Home / Wrestling / Morning Report | Kamaru Usman says Dricus du Plessis ‘rubbed me wrong’ with African champion controversy but welcomes him as fourth horseman

Morning Report | Kamaru Usman says Dricus du Plessis ‘rubbed me wrong’ with African champion controversy but welcomes him as fourth horseman


Kamaru Usman was not a fan of the original beef between Israel Adesanya and Dricus du Plessis.

Back in 2023, when Adesanya was still the UFC middleweight champion, “The Last Stylebender” got into a heated rivalry with then-rising contender du Plessis over the nature of being an African champion. Adesanya was part of the “Three Kings,” with Usman and Francis Ngannou, who held UFC titles and hailed from the African continent. But despite their heritage, du Plessis, who still lives in Africa, suggested Adesanya was not a true African champion, kicking off a feud that lasted until the two finally fought at UFC 305.

Ultimately, Adesanya and du Plessis squashed their beef, agreeing that all were African champions, but speaking with Adesanya recently on his YouTube channel, Kamaru Usman admits also took umbrage with du Plessis’s words.

“I’ll sum it up as this: it’s deep. It’s very, very deep,” Usman said. “It might go over a lot of people’s head. It’s very, very deep. But here’s the situation, and this is where it rubbed me wrong. Obviously I’m a black African American and I see how things are, I see how I’m treated, race or not, doesn’t matter. But this is what kind of got me.

“When you come in and there’s three African kings already, why is your mentality, why is your whole thought process not, ‘Man, I want to be the fourth African champion’? Why is it not I would like to be the fourth African champion? You chose to step into that limelight and come in on the direction of, ‘That guy, that guy, and that guy don’t live here anymore. They’re not African champions.’ And that’s the only thing that rubbed me wrong.”

Usman went on to say that he likes du Plessis, calling him “a good guy” from their run-ins over the years. And went so far as to speculate that the whole situation may have been a misunderstanding that got blown up, and that du Plessis turned to his advantage.

“To take it further, obviously you just get done with the fight or you’re doing media and you’re hyped, and you’ve got that camera in front of you and you start talking, you might not necessarily be saying or meaning things the way they come out,” Usman said. “… So he might not have necessarily meant it that way, but people ran with it. And he saw an opportunity. ‘This is an opportunity for me to get there and fight for that title.’ He built a storyline and he went out there, fought for the title, and power to him, we still have an African champion.

“We’ve moved on from the Three Kings, but that doesn’t mean we forget the Three Kings. We’ve moved on to now it’s four. Four Horsemen.”

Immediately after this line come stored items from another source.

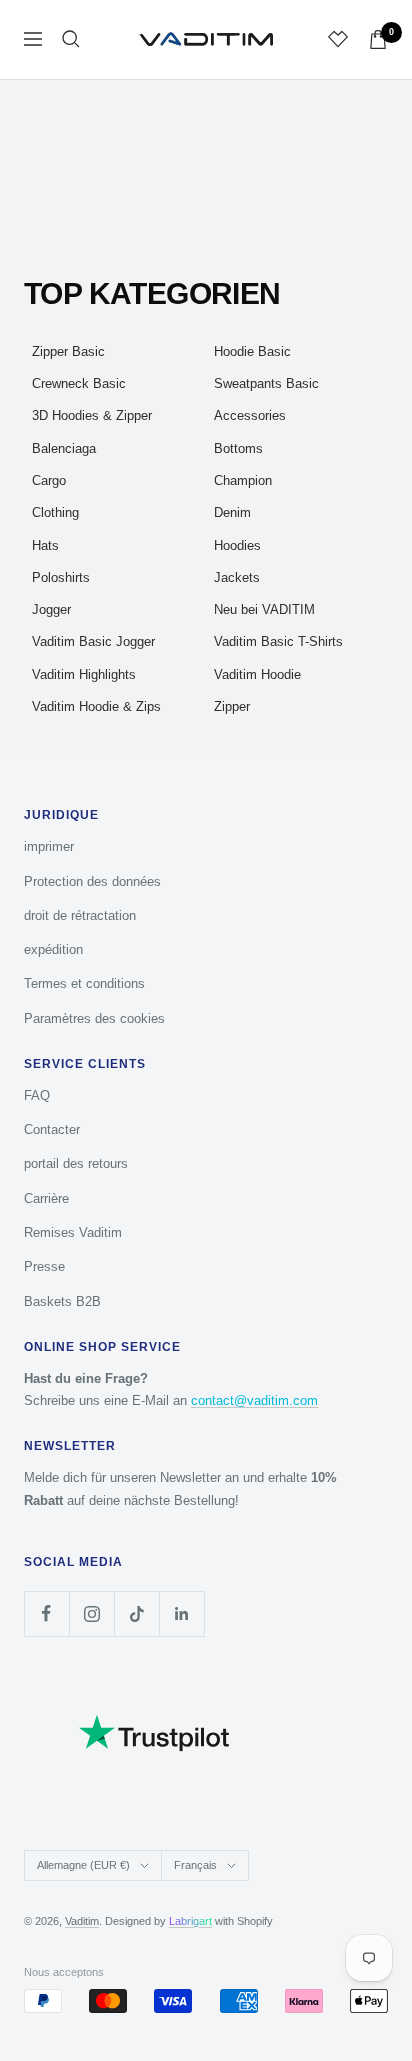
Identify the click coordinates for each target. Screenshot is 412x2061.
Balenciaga (64, 448)
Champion (243, 480)
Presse (44, 1266)
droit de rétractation (80, 915)
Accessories (250, 415)
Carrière (46, 1198)
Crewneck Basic (79, 383)
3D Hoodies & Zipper (92, 415)
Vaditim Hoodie (257, 674)
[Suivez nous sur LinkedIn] (181, 1613)
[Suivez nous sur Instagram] (91, 1613)
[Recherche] (71, 39)
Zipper (232, 706)
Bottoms (238, 448)
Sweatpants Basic (266, 383)
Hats (45, 545)
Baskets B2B (62, 1301)
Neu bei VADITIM (264, 609)
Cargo (49, 480)
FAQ (37, 1095)
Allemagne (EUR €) (83, 1865)
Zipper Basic (68, 351)
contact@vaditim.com (254, 1400)
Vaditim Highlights (84, 674)
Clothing (55, 512)
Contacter (52, 1129)
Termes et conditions (84, 983)
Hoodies (237, 545)
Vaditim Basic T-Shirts (278, 641)
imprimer (49, 846)
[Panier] (378, 39)
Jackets (237, 577)
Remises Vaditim (73, 1232)
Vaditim (82, 1921)
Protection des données (92, 881)
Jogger (51, 609)
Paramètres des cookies (94, 1018)
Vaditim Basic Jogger (93, 641)
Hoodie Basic (252, 351)
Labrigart (190, 1921)
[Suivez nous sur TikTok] (136, 1613)
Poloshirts (61, 577)
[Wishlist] (338, 39)
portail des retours (76, 1163)
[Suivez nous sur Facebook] (46, 1613)
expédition (53, 949)
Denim (232, 512)
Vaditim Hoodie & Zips (96, 706)
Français (195, 1865)
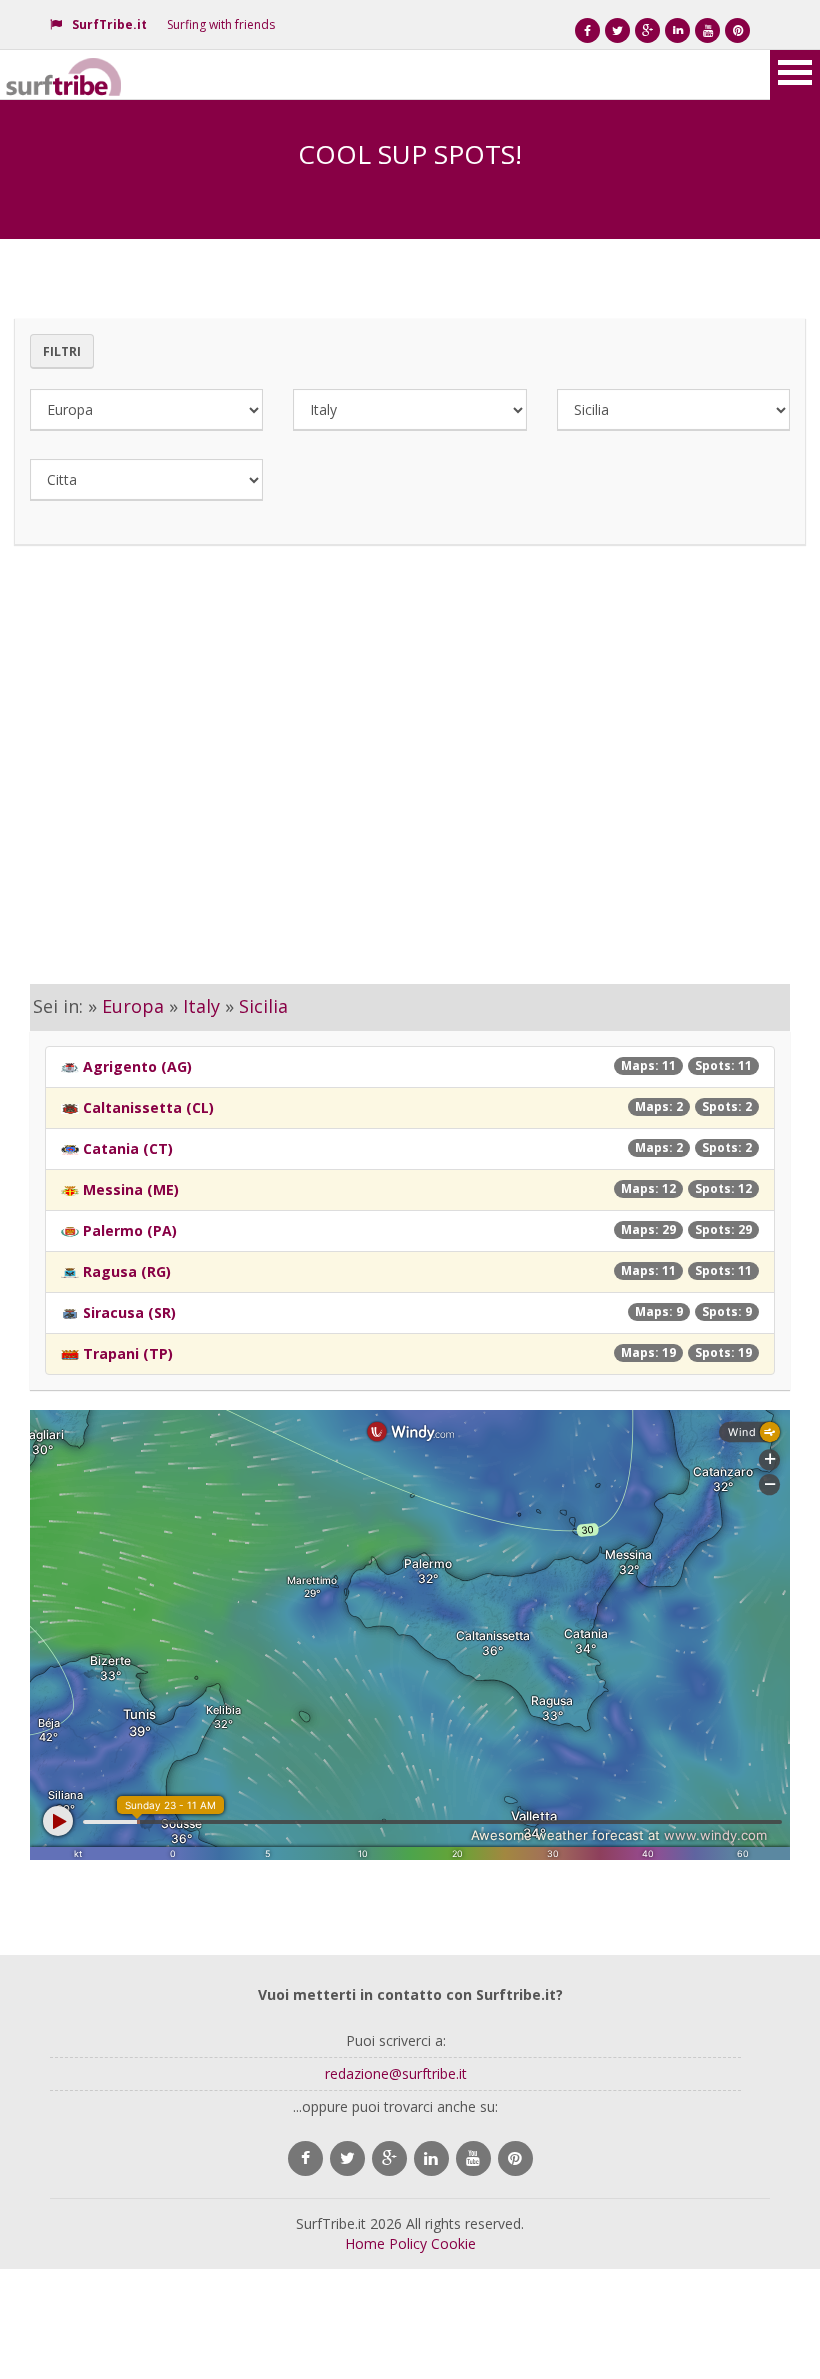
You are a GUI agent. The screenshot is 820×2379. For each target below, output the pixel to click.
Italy (201, 1006)
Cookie (453, 2243)
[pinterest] (515, 2158)
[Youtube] (707, 30)
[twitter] (347, 2158)
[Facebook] (587, 30)
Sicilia (263, 1006)
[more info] (65, 75)
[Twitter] (617, 30)
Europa (133, 1006)
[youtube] (473, 2158)
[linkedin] (431, 2158)
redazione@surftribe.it (396, 2073)
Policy (408, 2243)
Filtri (62, 351)
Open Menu (795, 75)
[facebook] (305, 2158)
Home (365, 2243)
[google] (389, 2158)
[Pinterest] (737, 30)
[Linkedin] (677, 30)
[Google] (647, 30)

As fate would have it, du Plessis is the only African fighter still holding a UFC title, with both Adesanya and Usman losing their belts, and Francis Ngannou leaving the promotion for the PFL. And for Usman, that puts du Plessis in an important position to carry the torch, which he hopes “Stillknocks” will do with a little more caution moving forward.

“Respect to him. I like the guy, and he’s a champion,” Usman said. “He’s still a champion, and he’s defending. He’s representing, and he’s writing the story, and he’s bringing in a whole new crop of guys. So much power, much respect. It’s just, with power comes responsibility, and you have to understand that anything you say and the way that you say things, people are going to grab onto it. It can be for the better or it can be for the worse, and that topic just happened to be something for the worse.”